== TASK DIRECTIONS ==
Update the Prince of Wales Inn text from "The Prince of" through "Road (Heol Gorllewin).", and change "civic leaders" to "town officials" in that passage.

───── PROVIDED TEXT ─────

Listed Building – Grade II
- Official name: Prince of Wales Inn, also known as Ty Newydd
- Designated: 6 June 1952
- Reference no.: 11219

= Prince of Wales Inn =

Public house in Kenfig, Wales

The Prince of Wales Inn (Tafarn y Tywysog Cymru), formerly Kenfig Town Hall (Neuadd y Dref Cynffig), is a public house in Heol Gorllewin, Kenfig, Bridgend County Borough, Wales. The structure, which used to be a municipal building, is a Grade II listed building.

== History ==
The first municipal building was in the old town, which was itself centred round Kenfig Castle. Following coastal erosion, civic leaders decided to relocate the town further inland. The new building was commissioned with the benefit of monies left by a former portreeve of the borough, Evan Griffith, in the early 17th century. The site they selected was on the east side of the West Road (Heol Gorllewin).

The building was designed in the medieval style, built in rubble masonry and was completed in around 1605. The building originally faced east. Internally, the principal room was the courtroom, where the portreeve and 12 aldermen of the borough met, on the first floor. The room also served as the venue for the bi-annual meetings of the court leet, and, on occasion, was used as a mortuary for sailors whose bodies had washed ashore on nearby beaches following shipwrecks.

───── SOURCE MATERIAL ─────

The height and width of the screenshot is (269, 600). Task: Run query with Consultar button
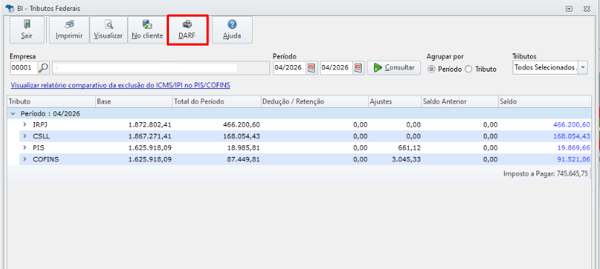coord(394,68)
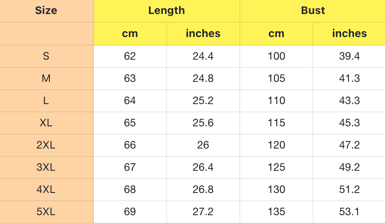
Task: Click the 4XL size row label
Action: (x=46, y=190)
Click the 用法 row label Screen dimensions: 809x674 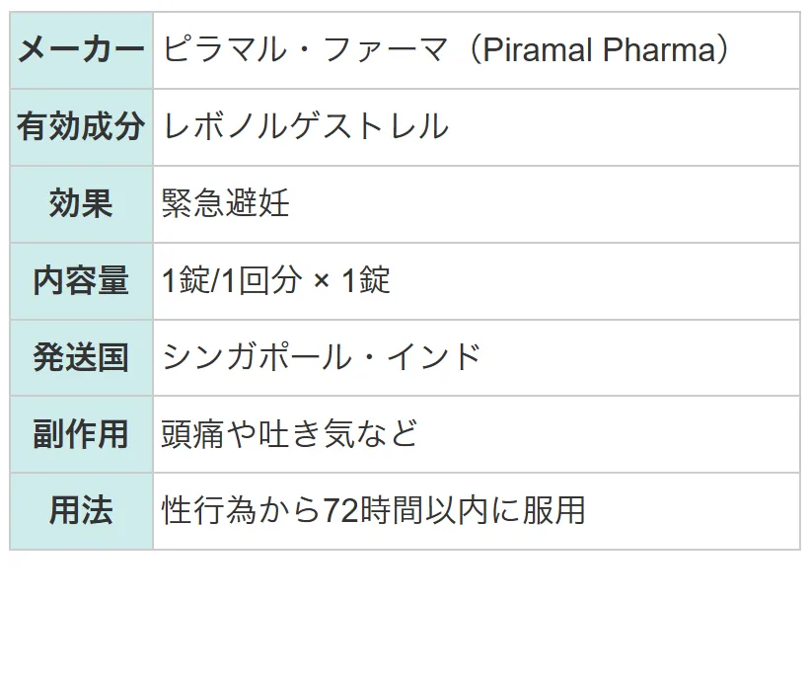click(x=81, y=510)
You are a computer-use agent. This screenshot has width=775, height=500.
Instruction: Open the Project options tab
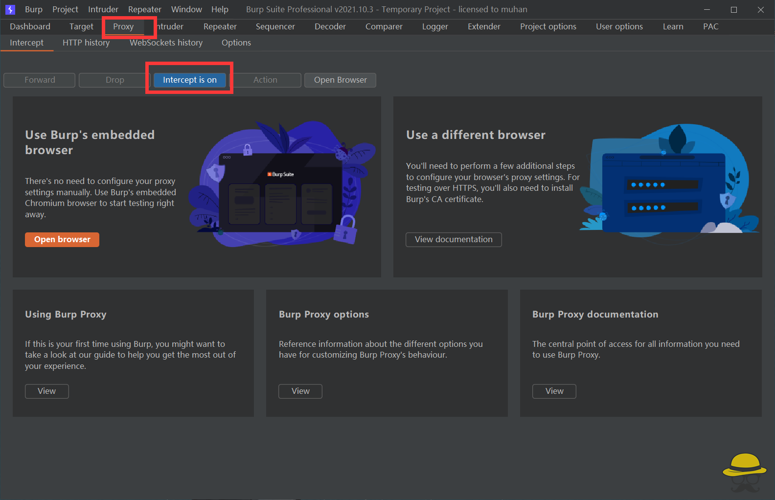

─────

== COMPLETED TASK ==
The Prince of Wales Inn (Tafarn y Tywysog Cymru), formerly Kenfig Town Hall (Neuadd y Dref Cynffig), is a public house in Heol Gorllewin, Kenfig, Bridgend County Borough, Wales. The structure, which used to be a municipal building, is a Grade II listed building.

== History ==
The first municipal building was in the old town, which was itself centred round Kenfig Castle. Following coastal erosion, town officials decided to relocate the town further inland. The new building was commissioned with the benefit of monies left by a former portreeve of the borough, Evan Griffith, in the early 17th century. The site they selected was on the east side of the West Road (Heol Gorllewin).